Валерий, ассистент Алексея Борисовича и надежда реаниматологии, безусловно, тоже был к Маше неравнодушен. Но это проявлялось лишь в желании дождаться каких-нибудь ее вопросов и поручений, в готовности стремительно их выполнять. Поручений не было никаких, а вопросы не отличались разнообразием: сообщить, где находится ее муж, если он запаздывал со звонком. На беду Валерия, запаздывал Алексей Борисович редко. Во всех случаях, разыскав Валерия, она знала, что и муж уже ею разыскан. Но на этот раз и Валерий оказался неэффективен. Он искал, извещая каждые десять минут об этапах своих поисков, кои были безрезультатны. Ревность ловко и беспощадно подсовывает для себя причины. Почему он не звонит, хотя уже девять вечера? Почему не звонит, хотя уже десять?.. Если б он был в любом учреждении, это бы для него не составляло проблем. Выходит, он там, откуда ему звонить неудобно? Или не позволяют… Но кто может не хотеть и не позволять? Изнемогавшая от поклонения чьих-то мужей, она преданность женам относила к жанру фантастики. Поведение женатых и неженатых было утомительно однообразным, ничем одно от другого не отличалось. А если и он?..
«Волгу» он сам уже не водил — и утром за ним приехал служебный водитель (профессором-то он оставался кремлевским!). Валерий выяснил, что шофер был отпущен в шесть тридцать… Почему муж не захотел пользоваться его услугами дольше? Ведь у таких водителей день рабочий не ограничен: свою привилегированную баранку они крутят всего раз в три дня. А потом сменяются, отдыхают: хозяевам нужны их здоровье и бодрость. Все это Маша обдумала-переобдумала и пришла к выводу, который ей подсказала все нараставшая и безумевшая ревность, коя от своих подозрений и выводов не отрекается, пока их не перечеркнут иные, неопровержимые, доказательства… Как в суде. Но доказательства не словесные… Ревность оперирует предположениями, а в ответ требует факты.
С одиннадцати часов она измеряла шагами расстояние от угла до угла их короткого переулка. Это происходило все чаще… Стоять на месте в минуты ревнивого ожидания она не умела.
Черная «Волга» со зловещей мигалкой подкатила к подъезду в половине двенадцатого. От возлюбленных с мигалками не возвращаются. Ревность охватывает постепенно, но под влиянием фактов незамедлительно отступает… Захлопывая дверцу, Алексей Борисович не повернулся к шоферу и не попрощался, что делал годами.
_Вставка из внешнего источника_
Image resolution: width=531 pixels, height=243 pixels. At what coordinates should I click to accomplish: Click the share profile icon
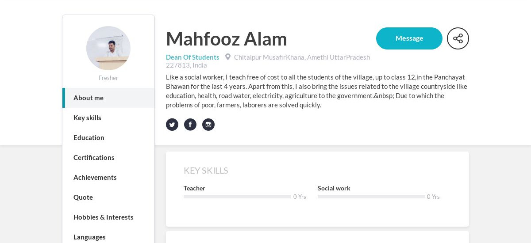pyautogui.click(x=458, y=38)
Он не сумел на расстоянии разглядеть Машу. Она подбежала к нему:
— Где ты был?
Он обнял ее:
— Все время думал о том, что думаешь ты. Пойдем домой. Там все узнаешь. Но поверь: никакой безысходности!
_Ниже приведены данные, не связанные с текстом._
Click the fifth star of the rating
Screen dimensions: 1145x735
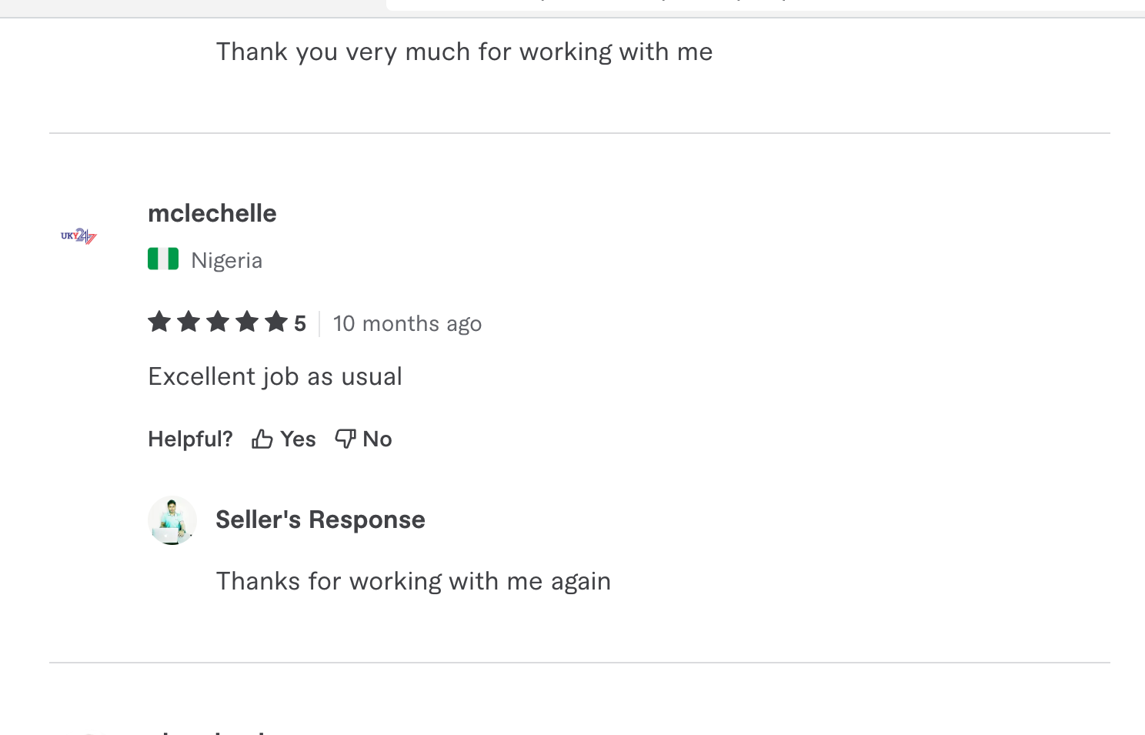click(x=276, y=322)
На пороге квартиры она нервно повторила:
— Где же ты был?
— Я ведь сообщил тебе: в веселом учреждении.
— Каком?
— В прокуратуре.
— У прокурора была клиническая смерть?
— Меня там допрашивали. И с пристрастием.
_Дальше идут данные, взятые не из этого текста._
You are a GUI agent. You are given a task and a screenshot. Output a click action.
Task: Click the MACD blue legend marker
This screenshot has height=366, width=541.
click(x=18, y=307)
— О чем? И на каком основании?
— На основании парамошинского доноса. Так что ничего оригинального, сенсационного…
— Он тебя обвиняет?!
— В том, что я сознательно не оживил Шереметова. Поскольку и замминистра, оказывается, в тебя был влюблен. Даже признался в этом…
— Мне? Ни единым словом!
— Нет, в любви к тебе… он признался Парамошину. По телефону. А тот записал на пленку.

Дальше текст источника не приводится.